ところが、半年が過ぎても、一年が過ぎても、弟から返済の兆しはありませんでした。私は、このままではいけないと思い、弁護士に相談することにしました。弁護士からは、「口約束ではなく、きちんと借用書を作成しておくべきだった」と注意されました。そこで、弁護士のアドバイスに従い、弟に改めて借用書を作成し、内容証明郵便で弟に送付しました。しかし、弟からは何の返事もなく、事態は悪化するばかりでした。
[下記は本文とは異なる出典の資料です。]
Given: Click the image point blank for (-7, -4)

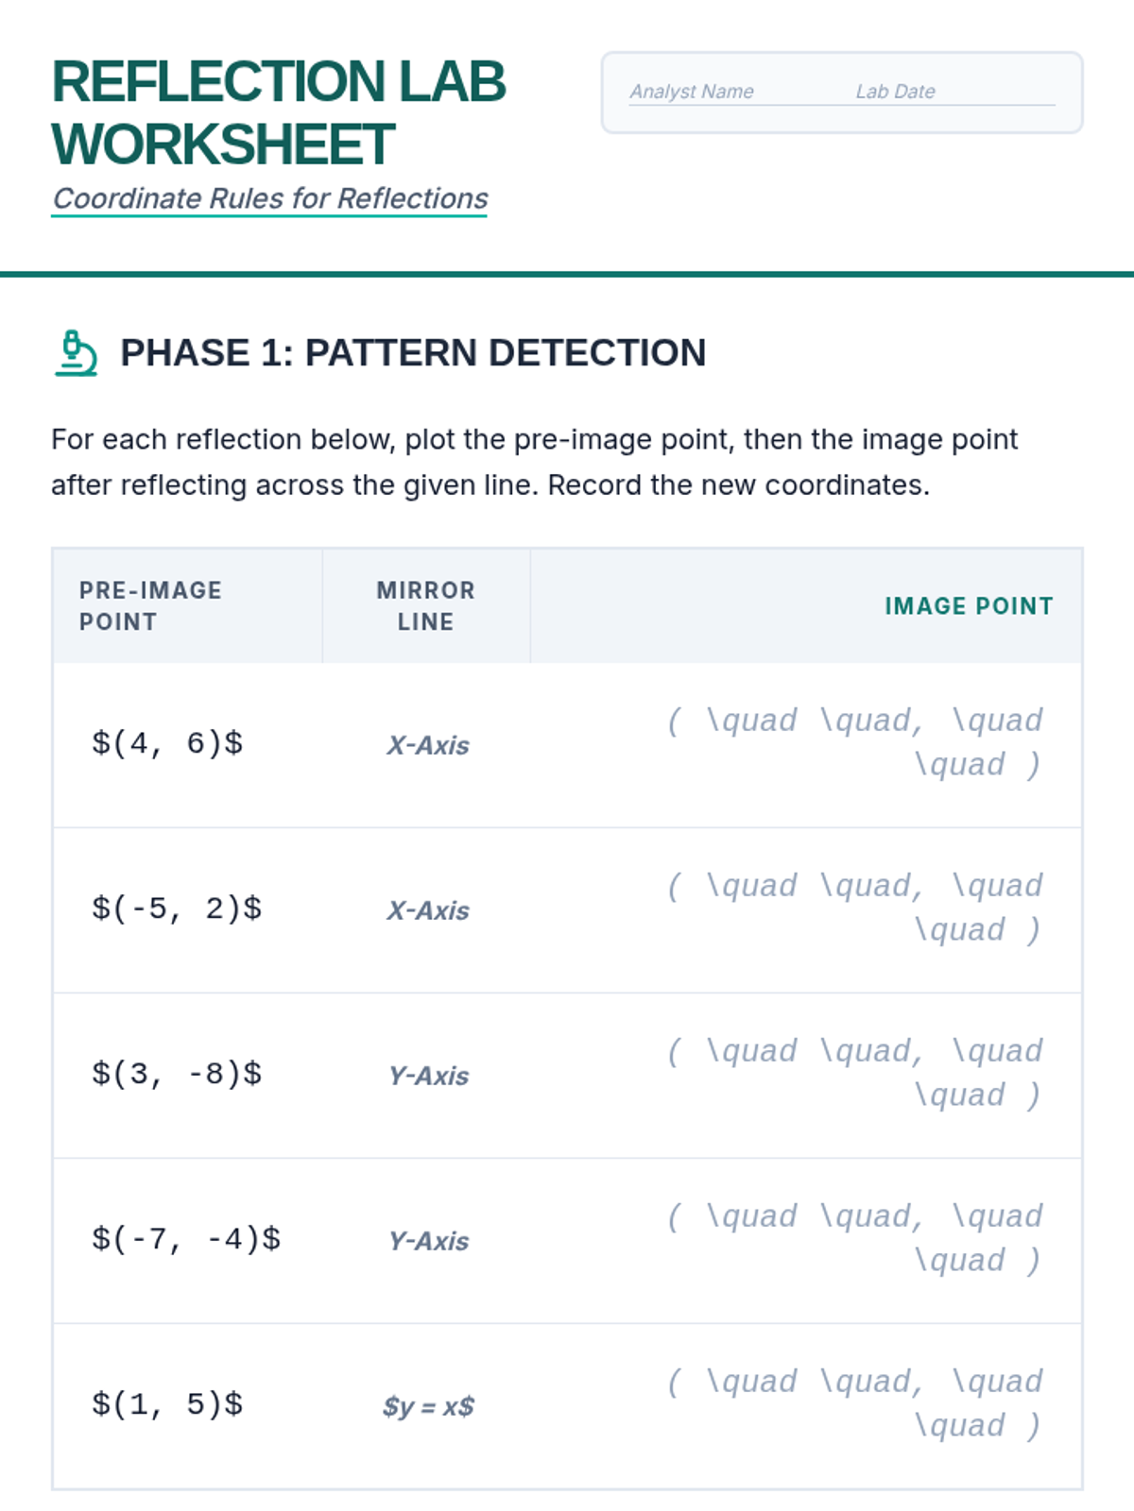Looking at the screenshot, I should (x=855, y=1238).
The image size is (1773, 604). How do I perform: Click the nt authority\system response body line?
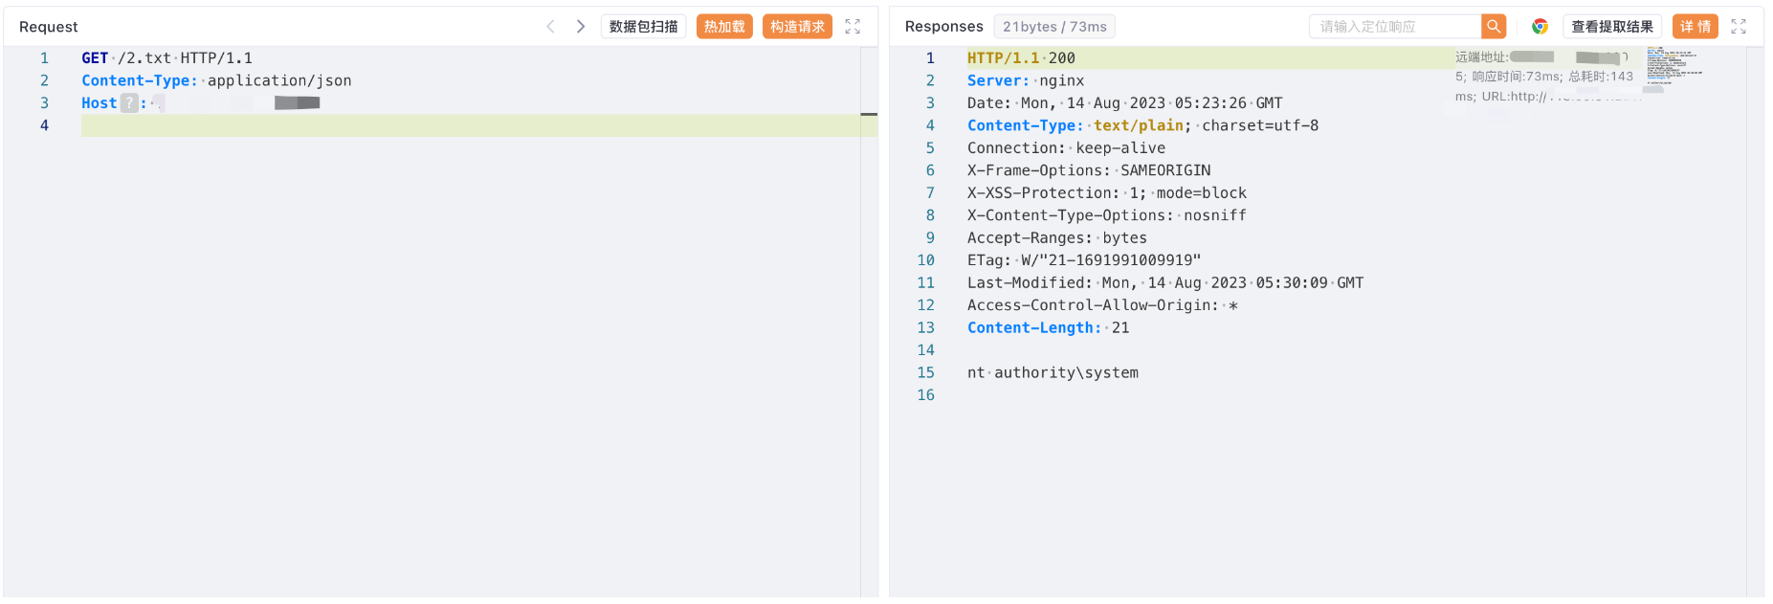coord(1053,373)
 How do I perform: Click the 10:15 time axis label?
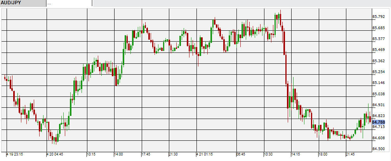(91, 154)
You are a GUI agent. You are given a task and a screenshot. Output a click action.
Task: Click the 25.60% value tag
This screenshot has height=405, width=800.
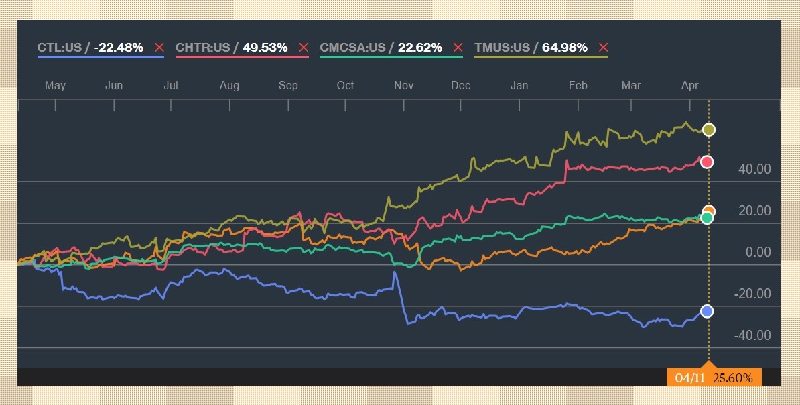[x=732, y=378]
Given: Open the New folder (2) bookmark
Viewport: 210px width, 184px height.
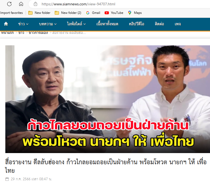Looking at the screenshot, I should click(68, 13).
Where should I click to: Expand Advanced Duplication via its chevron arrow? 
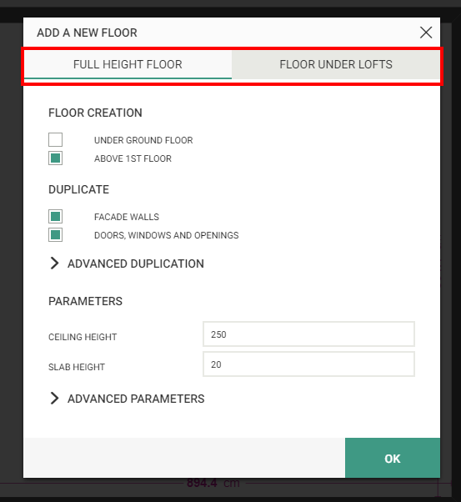tap(54, 264)
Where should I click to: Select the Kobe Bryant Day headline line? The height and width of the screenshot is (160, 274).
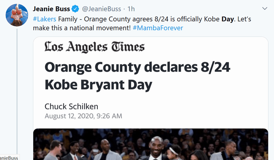point(98,85)
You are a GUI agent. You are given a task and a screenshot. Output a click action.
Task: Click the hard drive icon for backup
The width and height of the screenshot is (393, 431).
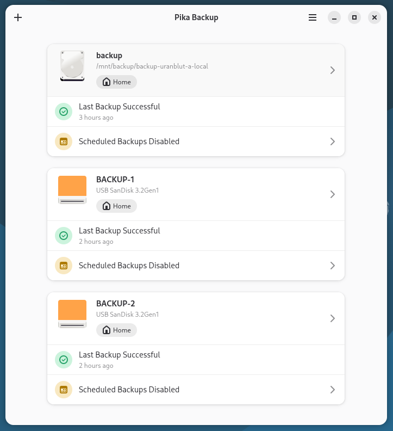pyautogui.click(x=72, y=66)
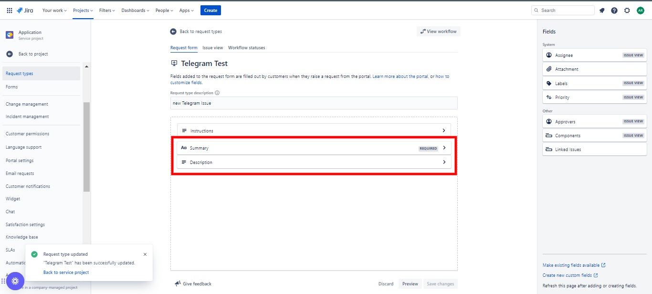Open the notifications bell icon

tap(602, 11)
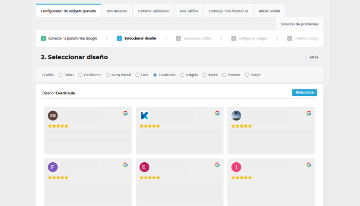The image size is (360, 206).
Task: Select the "Insignia" design radio button
Action: click(182, 75)
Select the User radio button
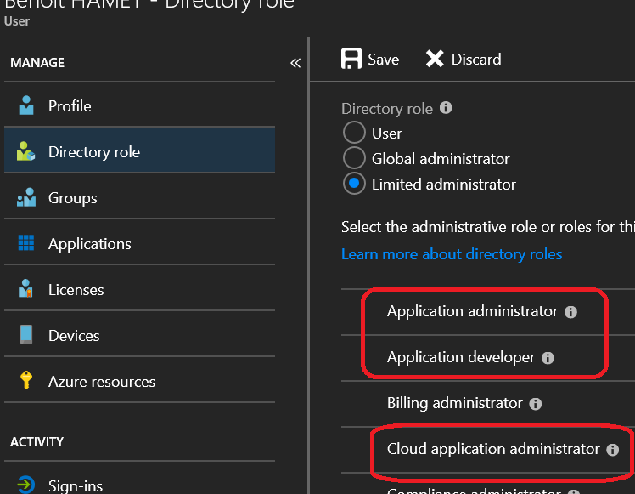635x494 pixels. (354, 133)
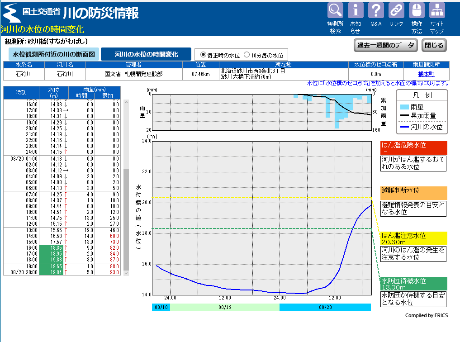Select the 10分毎の水位 radio button

pos(247,55)
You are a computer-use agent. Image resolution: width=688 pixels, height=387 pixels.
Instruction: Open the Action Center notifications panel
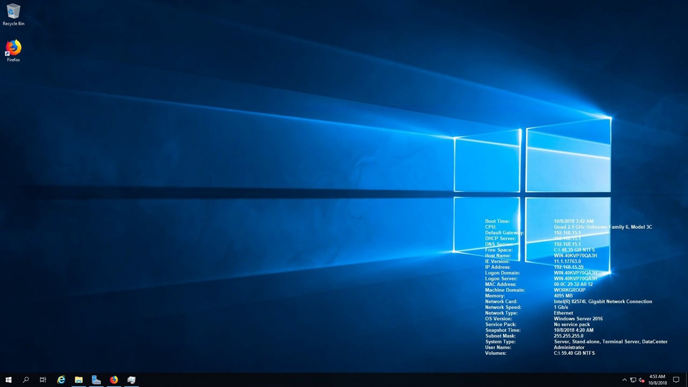676,380
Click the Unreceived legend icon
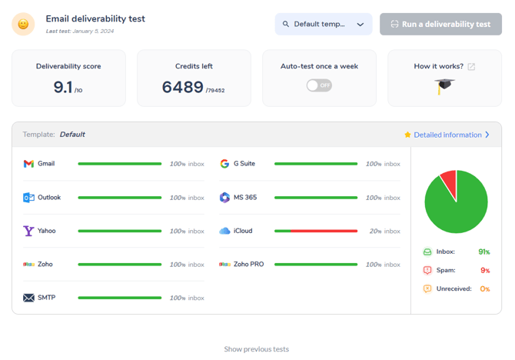Viewport: 515px width, 360px height. [x=427, y=289]
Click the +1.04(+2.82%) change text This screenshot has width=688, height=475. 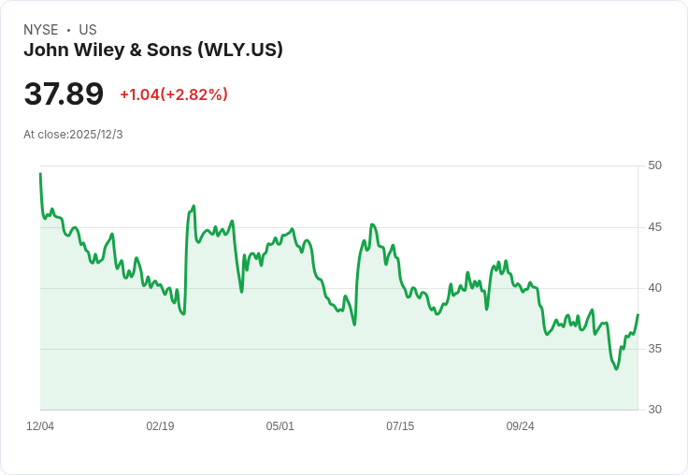(174, 94)
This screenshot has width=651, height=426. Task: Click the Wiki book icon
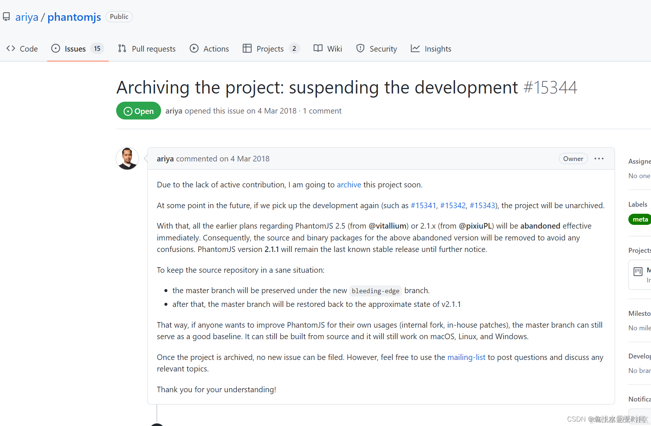(x=318, y=49)
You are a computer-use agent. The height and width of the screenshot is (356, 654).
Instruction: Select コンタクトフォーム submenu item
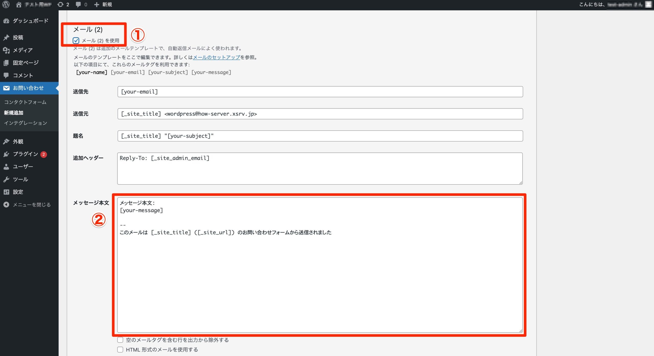coord(25,102)
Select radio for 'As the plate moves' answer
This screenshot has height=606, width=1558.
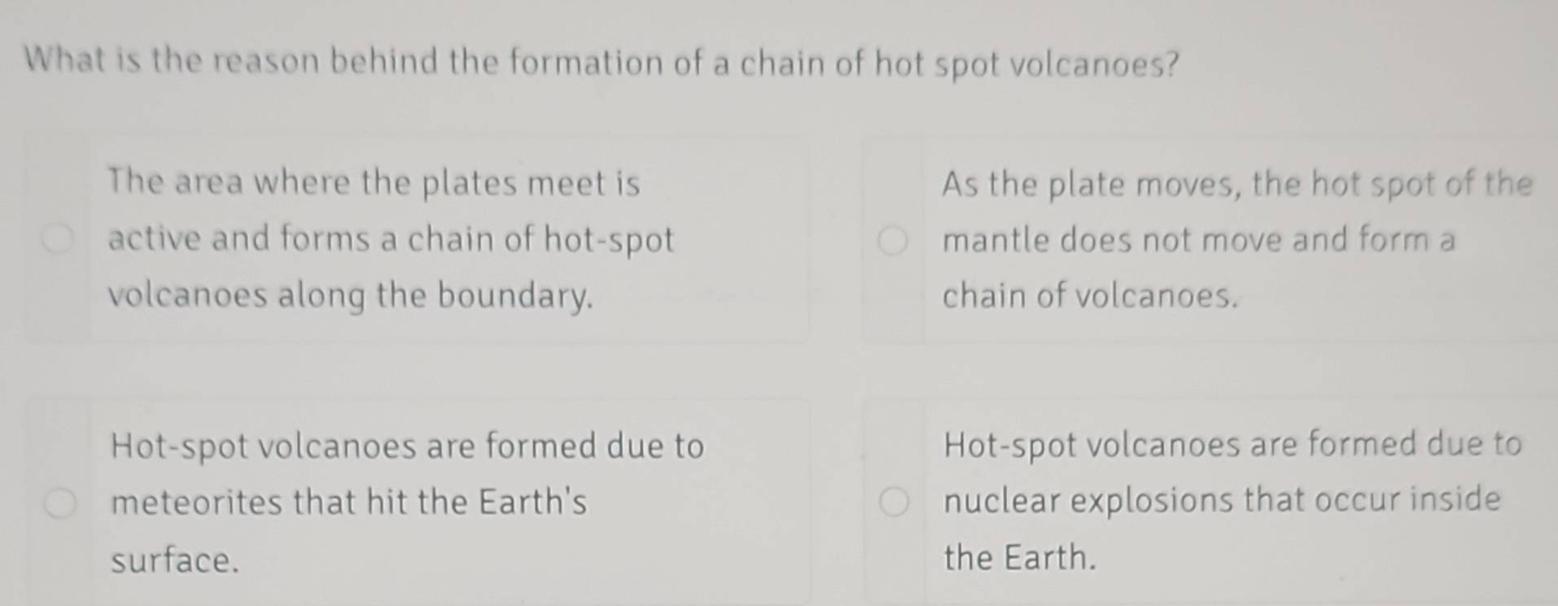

苦渋の決断でしたが、仕方がなく、私は裁判を起こす決意をしました。裁判の準備は想像以上に大変でしたが、弁護士のサポートもあり、なんとか訴訟を進めることができました。裁判では、弟が借金をしていることを認める一方、「返すお金がない」と主張してきました。裁判は長期化する可能性も考えられましたが、最終的には勝訴し、弟が分割で返済することになりました。全額を回収できる見込みは低いものの、少しでもお金を取り戻せることになりほっとした一方で、今後の弟の生活がどうなるのか非常に心配になりました。